Asked how the shortage should be resolved, the respondents universally agreed that more entry spaces should be created in medical schools, while there should be accelerated recognition of the credentials of international medical graduates (IMGs). Rae and Hall Findlay urged measures to ease physician workloads by off-loading selective duties onto the shoulders of “specialty trained health care professionals.” Dryden and Brison urged the creation of some form of health human resources planning body or framework. Ignatieff took the ambiguous position that “any reforms of the health care system cannot create financial disincentives for physicians to practice.”
The respondents had conflicting views in regard to proposed revisions to the existing process for assessing and licensing both Canadian-trained graduates and IMGs, although a blue-ribbon panel struck to resolve means of alleviating the shortage of physicians in Canada urged that a national agency be established to oversee a comprehensive “pan-Canadian” strategy for educating, recruiting and licensing doctors (CMAJ 2006;174:1827-8). Among measures urged by Task Force Two were harmonized licensure of new graduates, standardized revalidation of existing and international physicians, and a national repository. Brison definitely favours a national approach, and even a multilateral international regime, but Rae fears it would step on provincial toes. Hall Findlay and Ignatieff believed it unnecessary bureaucracy.
The respondents were less than enamoured with the notion of establishing an arm's-length national patient safety agency that would investigate mishaps and recommend regulatory or process interventions to improve safety, as recommended in a Health Canada commissioned report earlier this year (CMAJ 2006;174:1699-700). Only Rae thought the notion had any merit whatsoever.
They were equally tepid about the creation of a national pharmacare plan, although Liberals have toyed with the idea since Mr. Justice Emmett Hall's 1964 Royal Commission on Health Services recommended that medicare be gradually expanded to include prescription drugs. Such a plan was also the centerpiece of the 1997 final report of the National Forum on Health, a blue-ribbon panel appointed by three-term Prime Minister Jean Chrétien, but the Liberals deep-sixed it for a more modest approach that provides assistance only for so-called “catastrophic” drug costs for families. The current crop of leadership contenders favours continued incrementalism, with only Rae and Ignatieff expressing unequivocal support for a full-scale national plan, eventually.

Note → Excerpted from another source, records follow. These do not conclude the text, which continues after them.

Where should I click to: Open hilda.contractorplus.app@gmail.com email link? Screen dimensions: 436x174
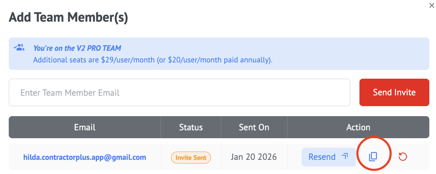tap(84, 157)
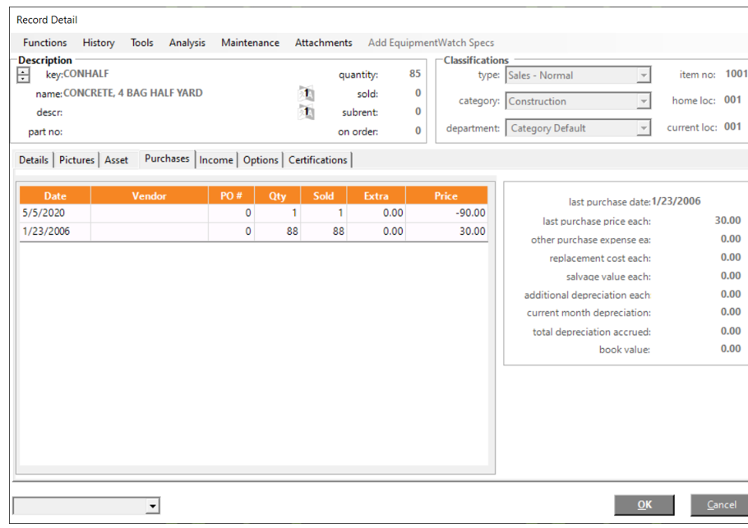Click the up arrow of the key stepper
This screenshot has width=748, height=528.
(23, 71)
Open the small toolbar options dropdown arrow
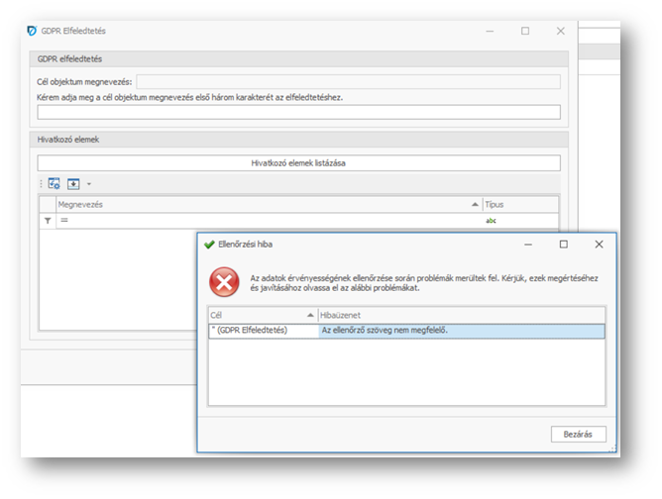 88,184
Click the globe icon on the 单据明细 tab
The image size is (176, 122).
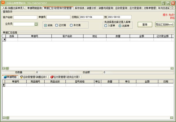point(5,77)
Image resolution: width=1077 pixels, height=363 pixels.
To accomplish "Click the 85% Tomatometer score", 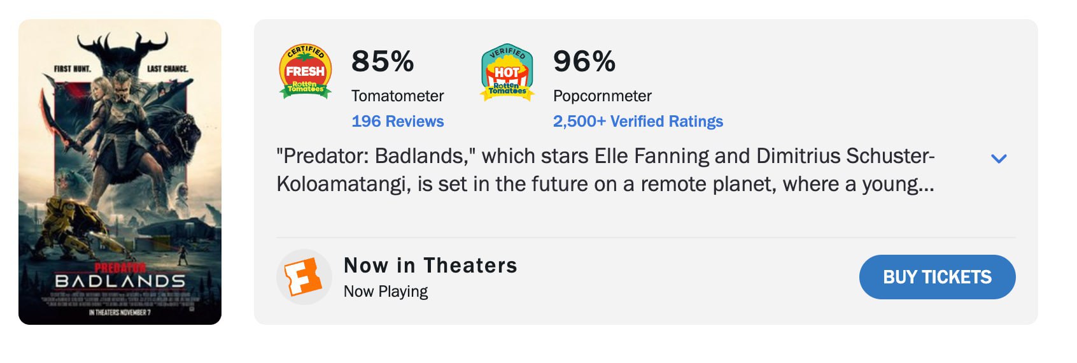I will 383,62.
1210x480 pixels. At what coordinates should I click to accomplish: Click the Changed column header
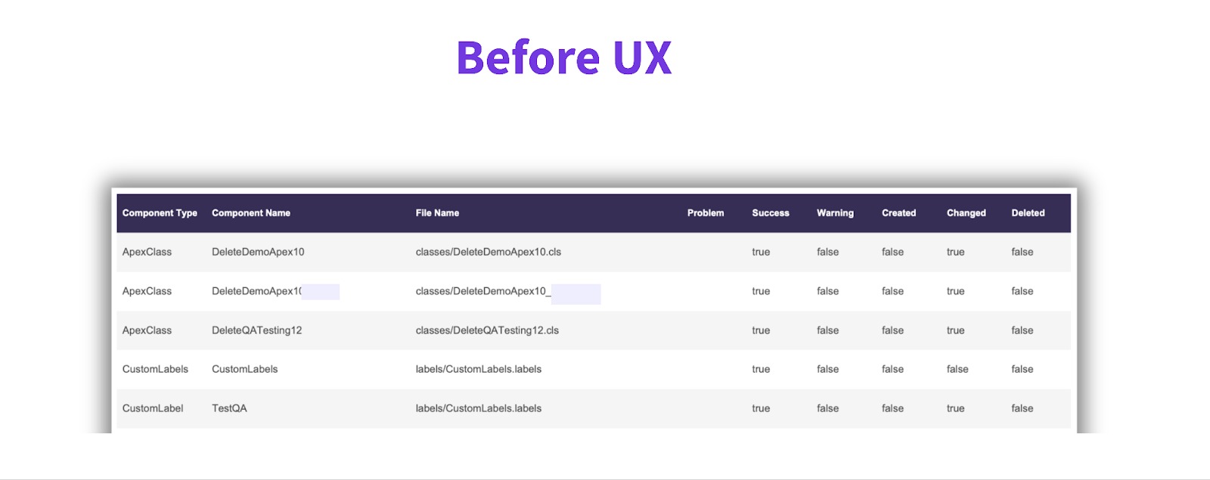pos(966,213)
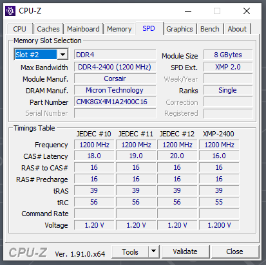Click the Tools button

[130, 251]
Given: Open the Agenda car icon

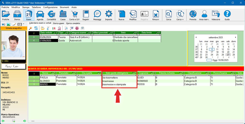Looking at the screenshot, I should pos(40,16).
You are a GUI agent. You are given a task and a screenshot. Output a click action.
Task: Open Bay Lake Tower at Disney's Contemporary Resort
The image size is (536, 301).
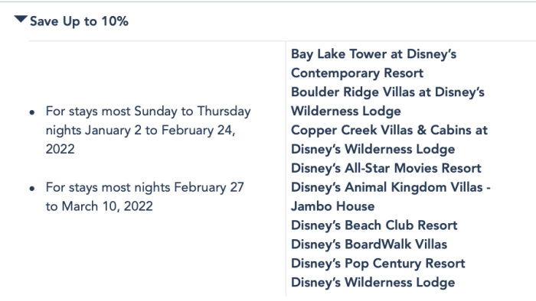click(x=374, y=63)
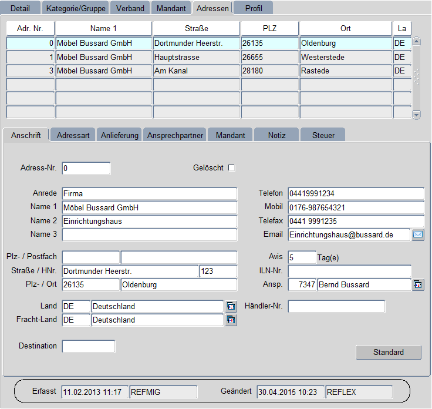Focus the Destination input field

(x=89, y=346)
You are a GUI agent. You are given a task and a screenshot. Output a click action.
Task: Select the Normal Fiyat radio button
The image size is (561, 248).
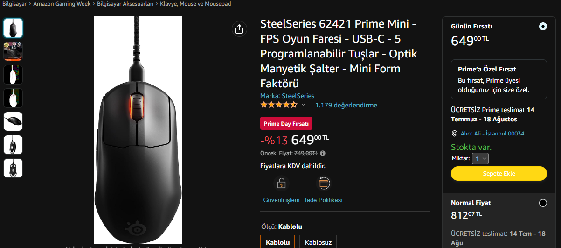pyautogui.click(x=543, y=203)
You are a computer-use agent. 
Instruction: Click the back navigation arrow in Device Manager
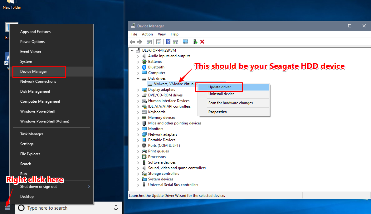click(132, 42)
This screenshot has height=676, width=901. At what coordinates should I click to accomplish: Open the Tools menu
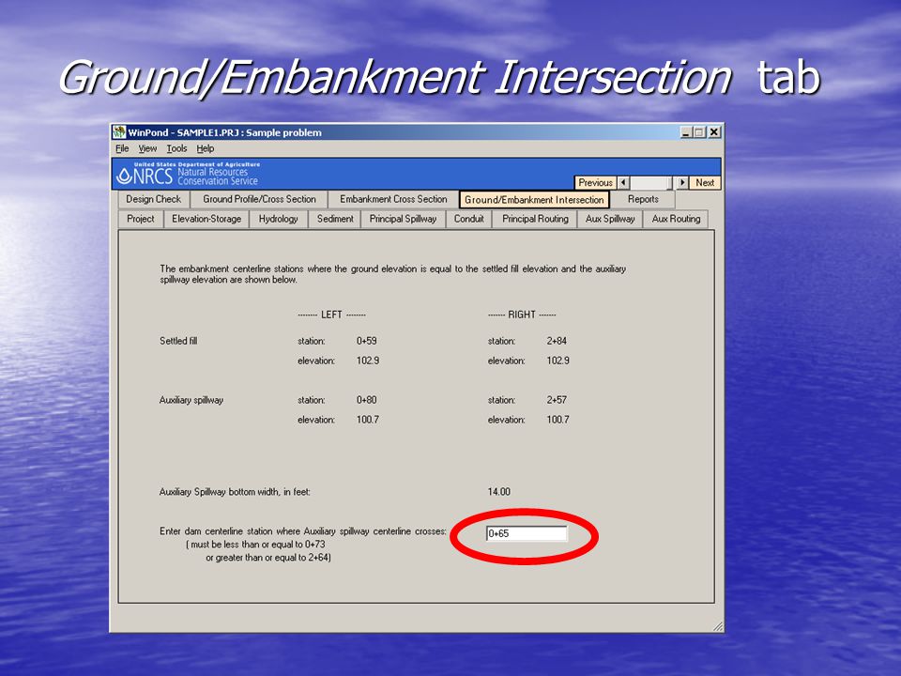tap(177, 149)
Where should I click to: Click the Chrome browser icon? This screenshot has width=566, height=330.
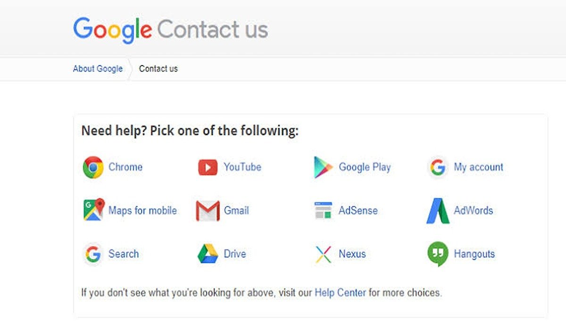point(93,167)
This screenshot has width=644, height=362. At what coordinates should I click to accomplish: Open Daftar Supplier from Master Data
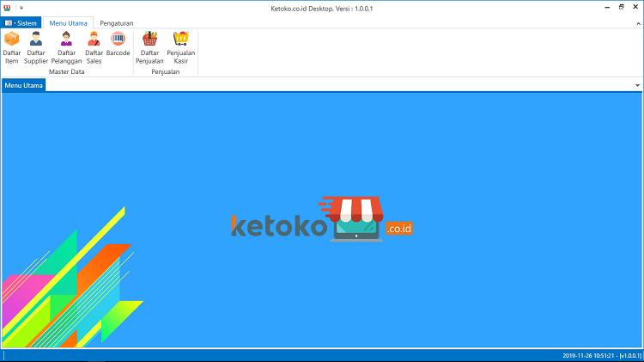click(36, 46)
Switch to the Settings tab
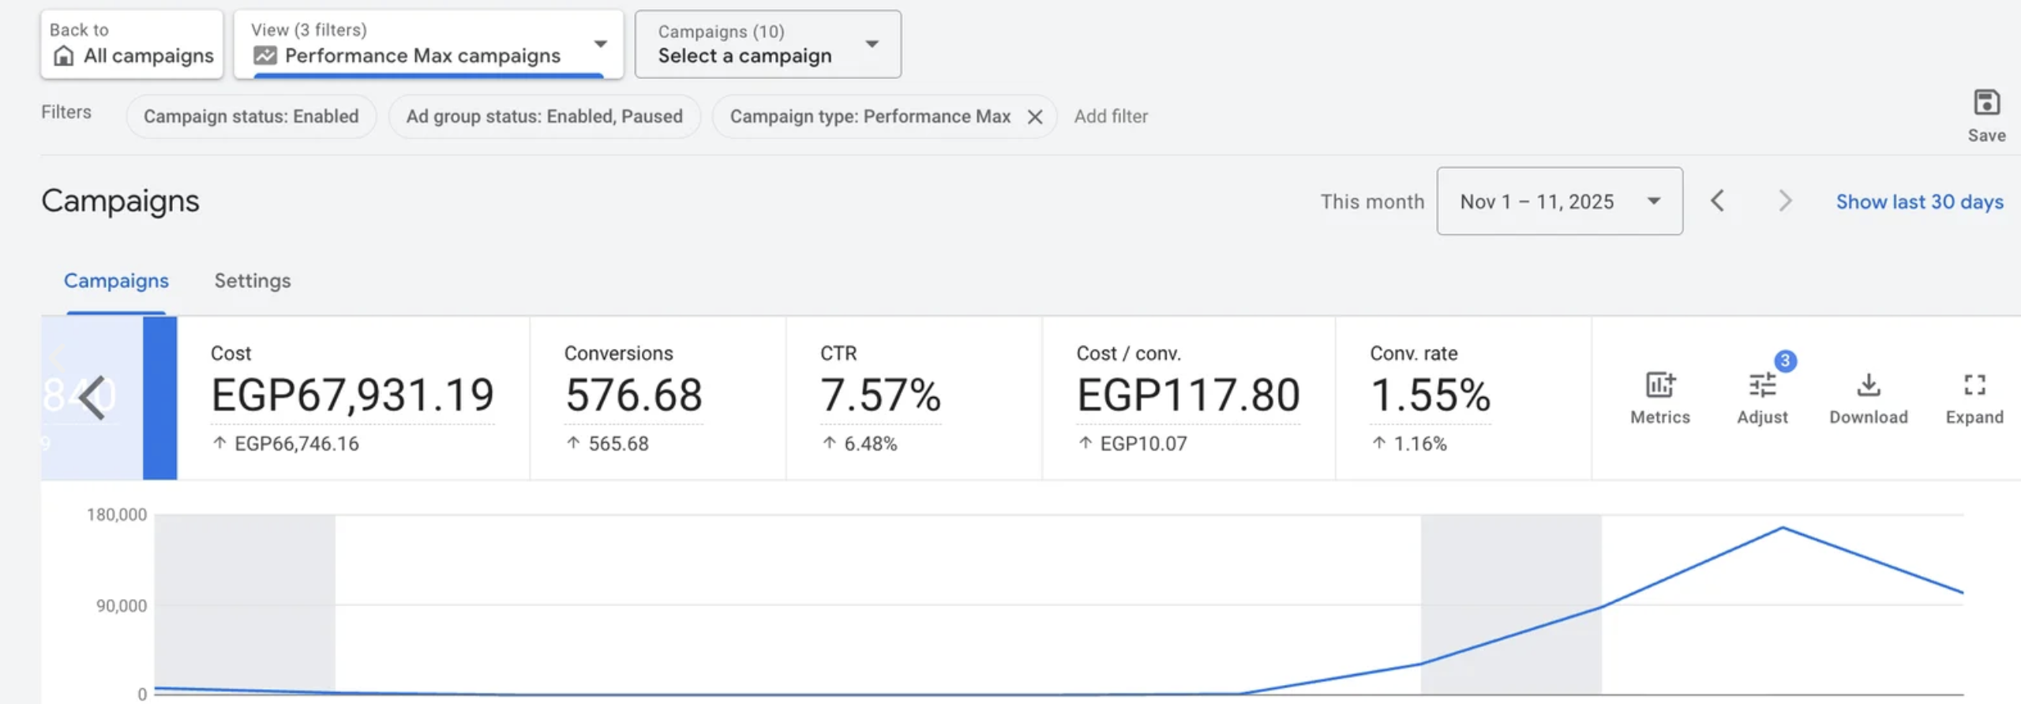 (253, 281)
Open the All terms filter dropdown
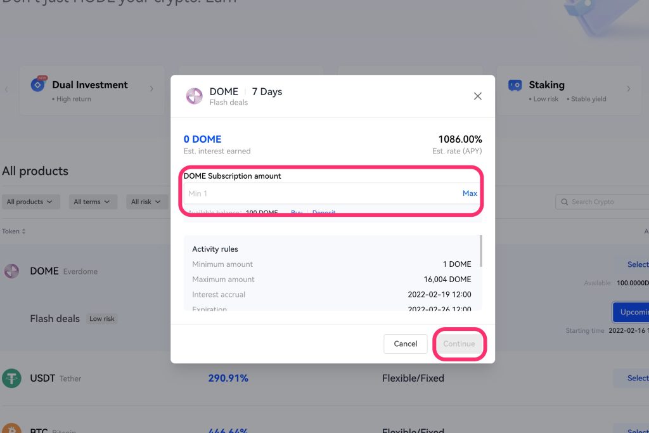The width and height of the screenshot is (649, 433). click(x=91, y=202)
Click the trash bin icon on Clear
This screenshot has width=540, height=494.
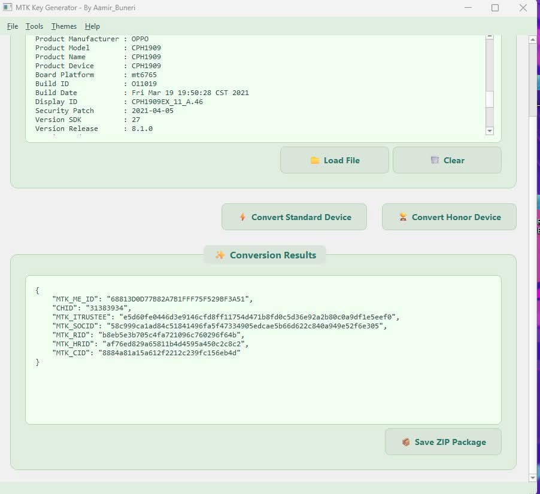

Ignatieff posited that a national plan would reduce costs by “allowing bulk drug purchases.” He also urged creation of a national drug formulary.
Although other health issues have rarely registered on the campaign radar screen, they've made an occasional blip.
Among specific commitments were ones by Rae, Dion and Ignatieff to bolster health and biomedical research funding at the Canadian Institutes of Health Research. Canada must be “a leader, not a laggard in such research,” Rae said.
Rae, Dion and Ignatieff have made some form of commitment to resurrect ParticipACTION, the now-defunct federal fitness program, so as to promote healthier lifestyles and ultimately reduce the financial strains on the system.
Rae and Dion have vowed to bolster spending on measures to improve Aboriginal health, with Rae being the most specific in calling for adoption of the Population Health Strategy recommended by the Health Council of Canada, which included calls for major investments in programs to prevent and manage chronic diseases.
Dion has also advocated “a better drug approval process, and better international cooperation on dealing with pandemics that we must prevent in Canada. We need to strengthen our public health agency.